=== SELECTION ===

Featured Screening: Quay Brothers at Film Forum . Post by Danielle Burgos :
Today Film Forum offers the rare opportunity to meet the Quay Brothers , identical twin animators who for the last 30 years have created marvelously tactile stop motion worlds from their South London studio. They’re not to be missed—tall and doubled, they’re a towering physical presence, completely at odds with their low voices and dry sense of humor. Speaking, Timothy and Stephen shift back and forth so easily if you closed your eyes you’d think one person spoke. They’re here on a rare stateside visit to promote The Quay Brothers – On 35mm . Christopher Nolan, director of films and curator of the touring program, will also be there.
If something feels off about the program, it’s not the Quays’ work, it’s Nolan’s particular packaging of it. Nolan i s known for movies of ‘depth’, overly serious films with puzzle-box plots that ultimately contain nothing, while the Quays actually operate on an extraordinarily deep and intuitive level. Nolan thinks he does, but mistakes technical prowess and plot schematics for emotional resonance. The very title of the program references not living creations, but a format. While it’s commendable to see everything on glorious, clean film, Nolan’s selections focus oddly on the human, not the animated element.
Opening with In Absentia, viewers are thrown into a harsh alien landscape slowly revealed to echo in palette and grain the smudged graphite writing a woman painstakingly scrawls. Karlheinz Stockhausen’s uneasy soundtrack accompanies startling lighting changes and limited animation that feel superfluous to the fully externalized world of the woman’s graphomania. Of all the films to throw at an audience potentially unfamiliar with the Quays’ work, why begin with one of their most challenging, especially when the program also includes their very well-, possibly over-known Street of Crocodiles?

===

WHAT TO DO
1) Reproduce everything in the Film Forum post from "Opening with In" down to "Street of Crocodiles?".
2) Name every individual person the Film Forum post identifies by a personal name, in order of first appearance.
The lines after this point have no connection to the Film Forum post.

=== INFORMATION PROVIDED ===

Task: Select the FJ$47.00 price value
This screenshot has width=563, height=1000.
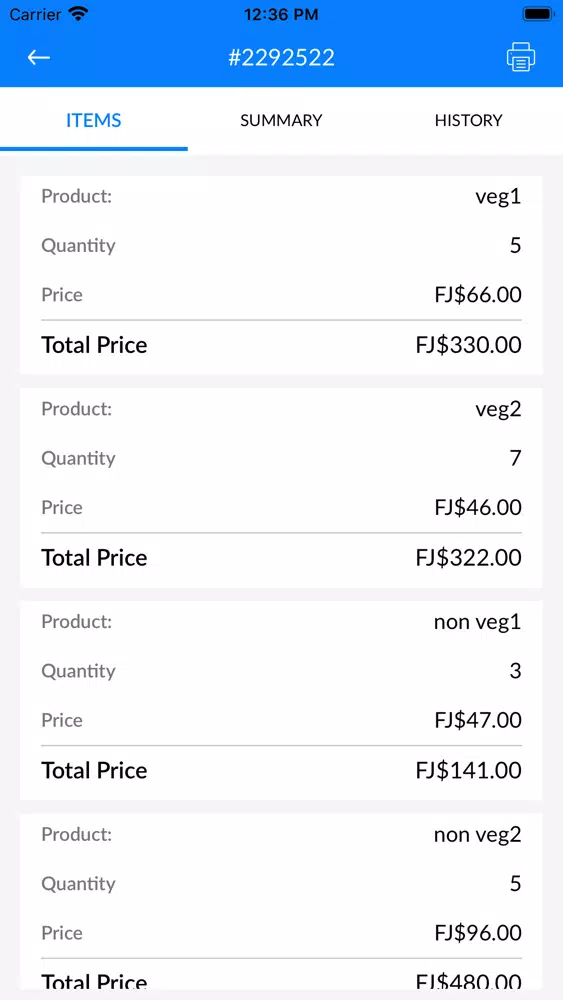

===
=== INFORMATION PROVIDED ===

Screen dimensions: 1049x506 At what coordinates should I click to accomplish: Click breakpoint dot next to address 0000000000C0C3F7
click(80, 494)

===

SOLUTION LIST
1)
Opening with In Absentia, viewers are thrown into a harsh alien landscape slowly revealed to echo in palette and grain the smudged graphite writing a woman painstakingly scrawls. Karlheinz Stockhausen’s uneasy soundtrack accompanies startling lighting changes and limited animation that feel superfluous to the fully externalized world of the woman’s graphomania. Of all the films to throw at an audience potentially unfamiliar with the Quays’ work, why begin with one of their most challenging, especially when the program also includes their very well-, possibly over-known Street of Crocodiles?

2) Danielle Burgos, Timothy, Stephen, Christopher Nolan, Karlheinz Stockhausen